What is expected
Retype the lines of the items below exactly, starting with the line that contains "has height=1396, width=2560." and continuing through the line that contains "y-tick-label: 6600 is".

(Dataset items)

*****

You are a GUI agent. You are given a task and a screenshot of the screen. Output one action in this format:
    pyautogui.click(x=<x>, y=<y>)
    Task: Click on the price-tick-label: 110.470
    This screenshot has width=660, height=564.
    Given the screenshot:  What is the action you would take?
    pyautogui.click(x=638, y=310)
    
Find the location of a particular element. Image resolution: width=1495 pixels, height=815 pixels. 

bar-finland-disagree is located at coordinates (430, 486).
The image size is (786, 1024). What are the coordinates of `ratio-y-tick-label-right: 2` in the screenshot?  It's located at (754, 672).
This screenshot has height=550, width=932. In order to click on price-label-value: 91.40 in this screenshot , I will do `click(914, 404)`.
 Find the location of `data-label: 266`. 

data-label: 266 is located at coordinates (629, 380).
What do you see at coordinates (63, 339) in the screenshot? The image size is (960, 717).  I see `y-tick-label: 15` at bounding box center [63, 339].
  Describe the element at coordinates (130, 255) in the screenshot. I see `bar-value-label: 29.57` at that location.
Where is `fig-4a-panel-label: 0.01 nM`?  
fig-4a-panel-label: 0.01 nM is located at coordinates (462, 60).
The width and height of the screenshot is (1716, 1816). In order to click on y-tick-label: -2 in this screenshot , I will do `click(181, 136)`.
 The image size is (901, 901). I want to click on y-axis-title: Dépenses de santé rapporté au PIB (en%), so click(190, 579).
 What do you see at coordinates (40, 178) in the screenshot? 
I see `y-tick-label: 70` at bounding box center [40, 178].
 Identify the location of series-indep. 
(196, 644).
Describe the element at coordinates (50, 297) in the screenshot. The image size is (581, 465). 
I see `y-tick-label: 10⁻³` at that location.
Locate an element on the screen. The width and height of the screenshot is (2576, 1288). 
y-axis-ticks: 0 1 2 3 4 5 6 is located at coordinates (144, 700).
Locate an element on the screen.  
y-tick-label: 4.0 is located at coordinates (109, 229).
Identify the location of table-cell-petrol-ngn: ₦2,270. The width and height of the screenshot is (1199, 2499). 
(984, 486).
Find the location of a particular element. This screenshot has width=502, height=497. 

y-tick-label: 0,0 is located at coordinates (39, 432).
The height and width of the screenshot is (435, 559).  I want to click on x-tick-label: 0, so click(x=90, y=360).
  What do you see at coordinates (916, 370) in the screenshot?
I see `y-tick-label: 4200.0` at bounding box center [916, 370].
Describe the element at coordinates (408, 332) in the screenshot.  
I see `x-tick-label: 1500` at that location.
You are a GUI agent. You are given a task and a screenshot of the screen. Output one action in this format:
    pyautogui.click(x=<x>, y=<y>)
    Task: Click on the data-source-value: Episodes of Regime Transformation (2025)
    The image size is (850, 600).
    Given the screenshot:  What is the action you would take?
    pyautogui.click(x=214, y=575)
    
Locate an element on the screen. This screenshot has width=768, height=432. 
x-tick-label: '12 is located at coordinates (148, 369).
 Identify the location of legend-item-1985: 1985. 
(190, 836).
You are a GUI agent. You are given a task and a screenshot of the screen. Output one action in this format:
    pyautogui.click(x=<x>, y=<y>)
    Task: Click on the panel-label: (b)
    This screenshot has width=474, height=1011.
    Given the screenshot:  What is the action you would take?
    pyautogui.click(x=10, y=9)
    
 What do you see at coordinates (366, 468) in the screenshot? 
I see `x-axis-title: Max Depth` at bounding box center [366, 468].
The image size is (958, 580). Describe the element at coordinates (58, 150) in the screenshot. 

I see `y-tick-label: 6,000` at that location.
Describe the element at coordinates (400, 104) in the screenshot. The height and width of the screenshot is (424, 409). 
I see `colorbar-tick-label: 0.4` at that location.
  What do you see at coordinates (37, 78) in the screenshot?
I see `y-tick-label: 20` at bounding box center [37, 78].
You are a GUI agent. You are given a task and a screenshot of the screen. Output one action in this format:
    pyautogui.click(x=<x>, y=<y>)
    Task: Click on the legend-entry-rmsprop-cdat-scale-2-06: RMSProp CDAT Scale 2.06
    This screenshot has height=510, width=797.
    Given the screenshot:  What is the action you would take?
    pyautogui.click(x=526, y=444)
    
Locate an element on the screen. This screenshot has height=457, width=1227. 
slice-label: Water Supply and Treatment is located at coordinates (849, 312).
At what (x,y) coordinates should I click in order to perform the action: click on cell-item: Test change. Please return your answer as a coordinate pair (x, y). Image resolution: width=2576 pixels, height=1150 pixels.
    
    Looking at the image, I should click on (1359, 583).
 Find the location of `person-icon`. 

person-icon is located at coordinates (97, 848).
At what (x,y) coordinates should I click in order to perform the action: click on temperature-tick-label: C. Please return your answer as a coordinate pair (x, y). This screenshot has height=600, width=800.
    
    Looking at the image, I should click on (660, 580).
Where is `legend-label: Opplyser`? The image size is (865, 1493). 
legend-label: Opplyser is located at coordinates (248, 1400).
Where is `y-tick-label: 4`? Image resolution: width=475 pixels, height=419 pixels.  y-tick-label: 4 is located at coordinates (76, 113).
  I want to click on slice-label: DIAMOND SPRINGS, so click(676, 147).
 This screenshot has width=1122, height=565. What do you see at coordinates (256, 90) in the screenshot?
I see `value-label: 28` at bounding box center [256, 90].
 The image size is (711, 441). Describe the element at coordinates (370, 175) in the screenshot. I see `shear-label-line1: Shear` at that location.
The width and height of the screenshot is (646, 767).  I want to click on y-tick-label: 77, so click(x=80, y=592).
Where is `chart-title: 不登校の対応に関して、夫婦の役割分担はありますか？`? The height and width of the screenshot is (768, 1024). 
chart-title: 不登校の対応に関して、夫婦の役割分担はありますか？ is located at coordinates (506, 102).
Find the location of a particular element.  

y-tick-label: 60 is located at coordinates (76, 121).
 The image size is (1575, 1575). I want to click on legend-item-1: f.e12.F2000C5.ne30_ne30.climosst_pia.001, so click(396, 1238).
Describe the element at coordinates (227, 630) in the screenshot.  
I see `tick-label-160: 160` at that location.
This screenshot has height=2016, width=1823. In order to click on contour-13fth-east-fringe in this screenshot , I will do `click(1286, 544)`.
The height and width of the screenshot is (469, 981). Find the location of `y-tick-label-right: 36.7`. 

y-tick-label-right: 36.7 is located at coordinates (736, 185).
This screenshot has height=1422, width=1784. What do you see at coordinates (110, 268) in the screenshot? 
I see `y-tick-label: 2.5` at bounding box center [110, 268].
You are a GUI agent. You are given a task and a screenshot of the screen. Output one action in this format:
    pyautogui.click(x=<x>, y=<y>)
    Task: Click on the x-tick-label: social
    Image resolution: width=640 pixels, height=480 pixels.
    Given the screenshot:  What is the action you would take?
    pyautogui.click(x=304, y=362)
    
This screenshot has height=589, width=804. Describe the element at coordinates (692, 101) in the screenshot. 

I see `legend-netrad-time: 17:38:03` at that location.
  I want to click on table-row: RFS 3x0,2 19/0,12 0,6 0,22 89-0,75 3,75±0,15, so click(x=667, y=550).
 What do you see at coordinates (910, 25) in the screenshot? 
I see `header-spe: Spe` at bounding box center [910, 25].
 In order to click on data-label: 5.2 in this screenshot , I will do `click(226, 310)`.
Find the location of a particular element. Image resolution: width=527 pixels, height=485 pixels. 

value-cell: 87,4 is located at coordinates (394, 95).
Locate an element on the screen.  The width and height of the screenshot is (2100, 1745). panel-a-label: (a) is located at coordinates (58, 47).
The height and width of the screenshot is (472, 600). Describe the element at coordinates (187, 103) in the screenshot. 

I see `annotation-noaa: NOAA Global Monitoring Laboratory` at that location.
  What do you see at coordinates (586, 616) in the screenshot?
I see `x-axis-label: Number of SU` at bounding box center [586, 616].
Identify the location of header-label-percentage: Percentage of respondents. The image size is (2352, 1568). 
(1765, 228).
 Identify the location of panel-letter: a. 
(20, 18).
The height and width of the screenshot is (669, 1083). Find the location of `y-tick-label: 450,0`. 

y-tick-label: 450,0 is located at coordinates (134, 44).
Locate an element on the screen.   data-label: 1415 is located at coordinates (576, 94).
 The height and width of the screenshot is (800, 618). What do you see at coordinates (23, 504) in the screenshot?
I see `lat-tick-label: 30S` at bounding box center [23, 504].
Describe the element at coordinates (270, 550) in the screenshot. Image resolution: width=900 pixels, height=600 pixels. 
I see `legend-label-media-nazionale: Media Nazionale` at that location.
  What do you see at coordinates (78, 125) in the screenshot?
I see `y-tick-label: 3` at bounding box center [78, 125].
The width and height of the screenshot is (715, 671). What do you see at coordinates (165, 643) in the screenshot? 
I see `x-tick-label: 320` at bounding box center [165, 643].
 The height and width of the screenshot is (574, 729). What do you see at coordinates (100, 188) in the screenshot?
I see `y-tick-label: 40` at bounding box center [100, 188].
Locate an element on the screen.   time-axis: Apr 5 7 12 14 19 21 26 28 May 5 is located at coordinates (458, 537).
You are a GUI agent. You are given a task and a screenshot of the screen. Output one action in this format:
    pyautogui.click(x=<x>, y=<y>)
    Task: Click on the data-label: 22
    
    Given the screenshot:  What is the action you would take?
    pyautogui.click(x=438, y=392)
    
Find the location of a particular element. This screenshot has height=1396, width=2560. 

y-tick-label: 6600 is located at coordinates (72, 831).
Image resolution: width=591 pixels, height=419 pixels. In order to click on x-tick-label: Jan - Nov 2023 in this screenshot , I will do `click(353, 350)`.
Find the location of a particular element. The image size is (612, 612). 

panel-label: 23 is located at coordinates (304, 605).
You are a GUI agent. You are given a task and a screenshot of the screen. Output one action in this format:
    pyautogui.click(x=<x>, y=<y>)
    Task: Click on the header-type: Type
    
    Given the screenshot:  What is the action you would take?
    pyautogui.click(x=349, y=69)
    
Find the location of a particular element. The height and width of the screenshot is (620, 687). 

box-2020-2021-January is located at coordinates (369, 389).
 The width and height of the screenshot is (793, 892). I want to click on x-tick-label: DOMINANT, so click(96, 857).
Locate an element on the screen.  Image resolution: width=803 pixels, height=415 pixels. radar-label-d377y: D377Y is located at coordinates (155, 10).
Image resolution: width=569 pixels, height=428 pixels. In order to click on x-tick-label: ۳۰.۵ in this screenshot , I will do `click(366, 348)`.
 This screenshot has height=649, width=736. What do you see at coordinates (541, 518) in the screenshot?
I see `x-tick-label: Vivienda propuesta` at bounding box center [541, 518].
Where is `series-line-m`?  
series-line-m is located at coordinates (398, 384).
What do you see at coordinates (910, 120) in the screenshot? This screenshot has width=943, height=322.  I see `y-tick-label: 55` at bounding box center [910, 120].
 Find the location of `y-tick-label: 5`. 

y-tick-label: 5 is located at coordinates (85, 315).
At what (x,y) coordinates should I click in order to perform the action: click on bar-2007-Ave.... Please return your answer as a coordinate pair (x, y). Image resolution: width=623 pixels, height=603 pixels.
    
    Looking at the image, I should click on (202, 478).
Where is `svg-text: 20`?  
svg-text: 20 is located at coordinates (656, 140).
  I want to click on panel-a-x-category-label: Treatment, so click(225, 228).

*****

Exercise output
Find the location of a particular element. This screenshot has height=1396, width=2560. 

y-tick-label: 6600 is located at coordinates (72, 831).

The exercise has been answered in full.